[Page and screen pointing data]
=-=-=

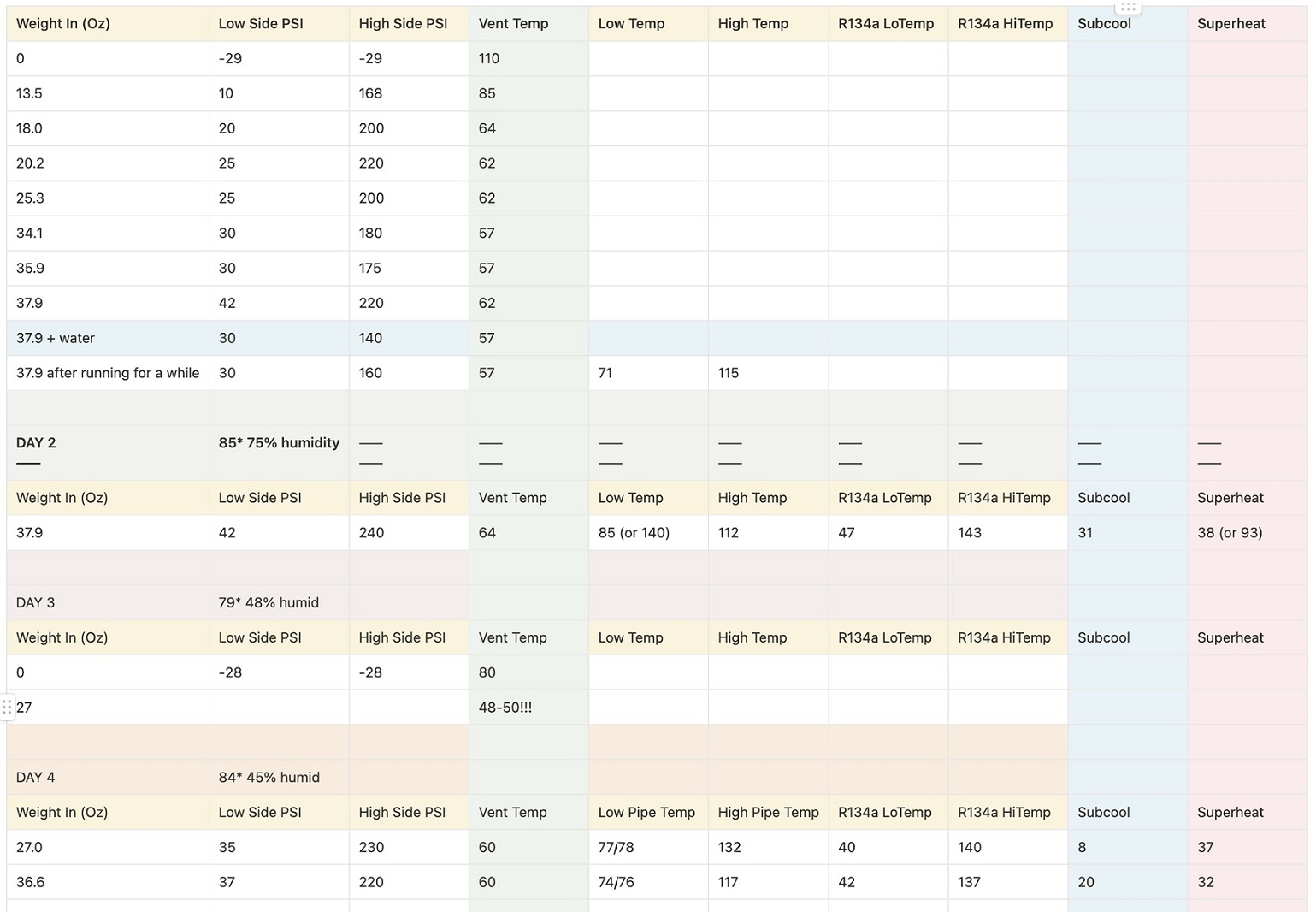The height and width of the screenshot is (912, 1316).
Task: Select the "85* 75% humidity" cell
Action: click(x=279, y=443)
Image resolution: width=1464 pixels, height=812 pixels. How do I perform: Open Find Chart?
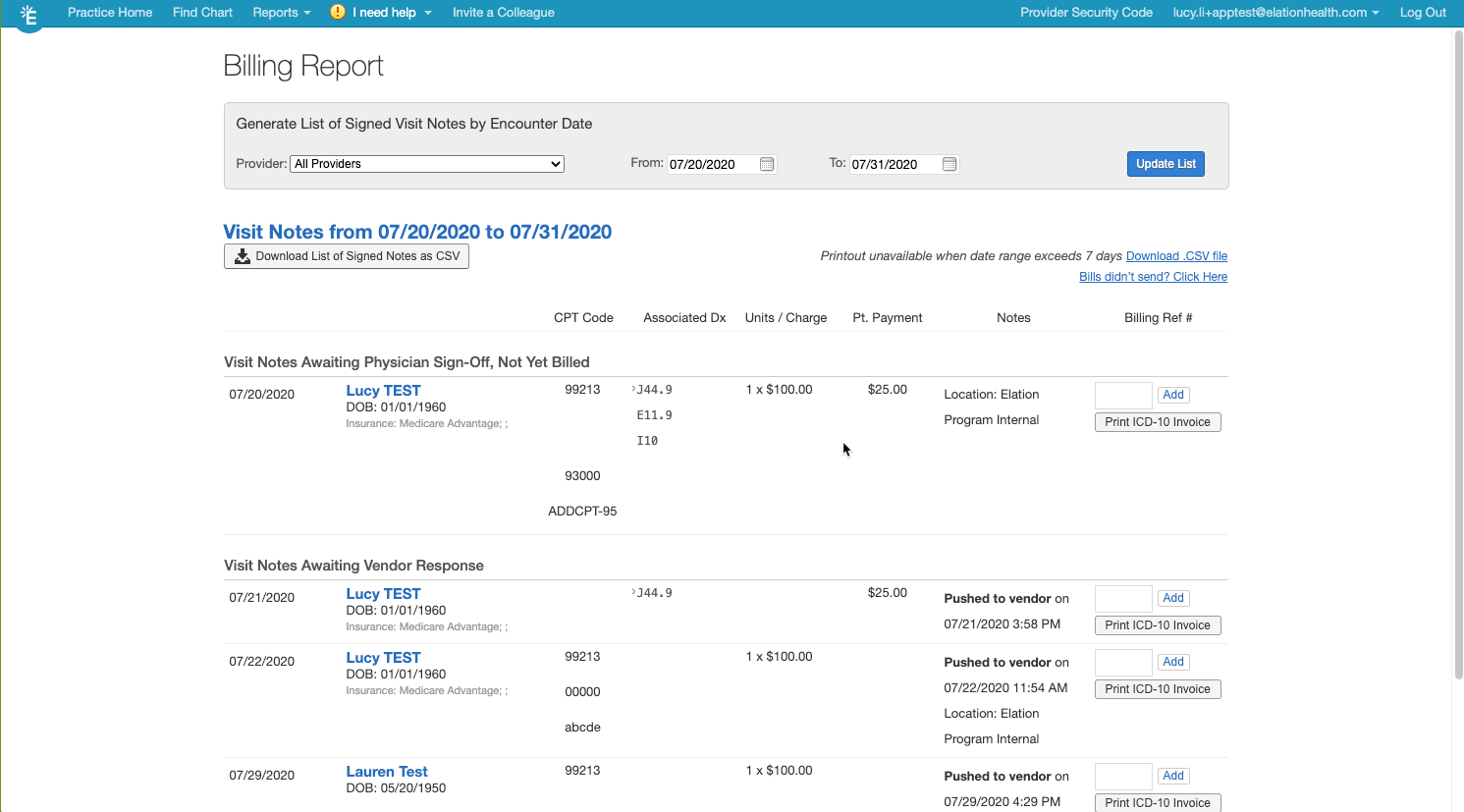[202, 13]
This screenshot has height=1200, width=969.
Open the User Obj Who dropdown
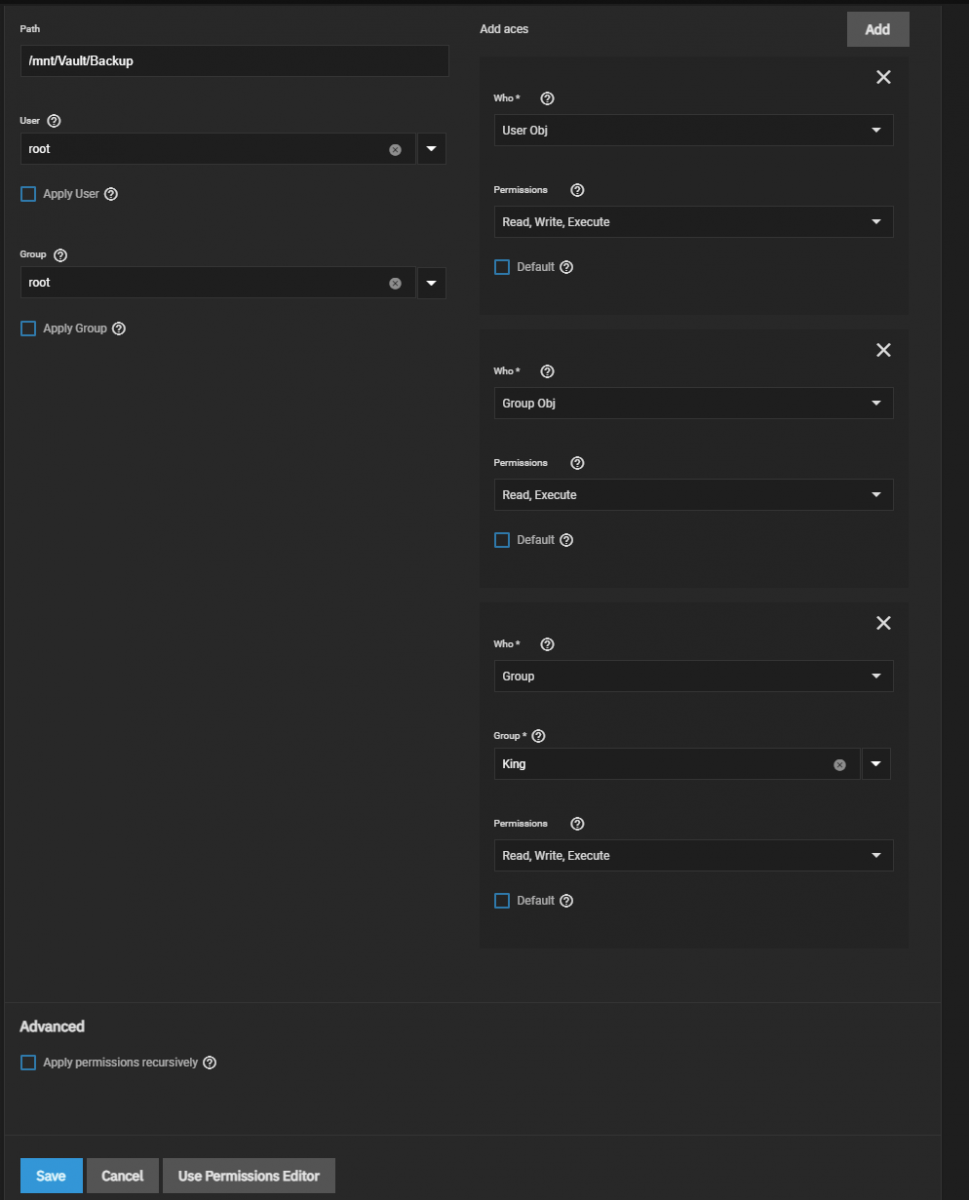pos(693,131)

=-=-=

▶ _Task description_:
Can you render every line of the items above as a numbered list, with blank lines left out and the pictures omitted?

▶ _The output_:
1. The height and width of the screenshot is (912, 1316).
2. Task: Select the "85* 75% humidity" cell
3. Action: click(x=279, y=443)
4. Image resolution: width=1464 pixels, height=812 pixels. How do I perform: Open Find Chart?
5. [202, 13]
6. This screenshot has height=1200, width=969.
7. Open the User Obj Who dropdown
8. pos(693,131)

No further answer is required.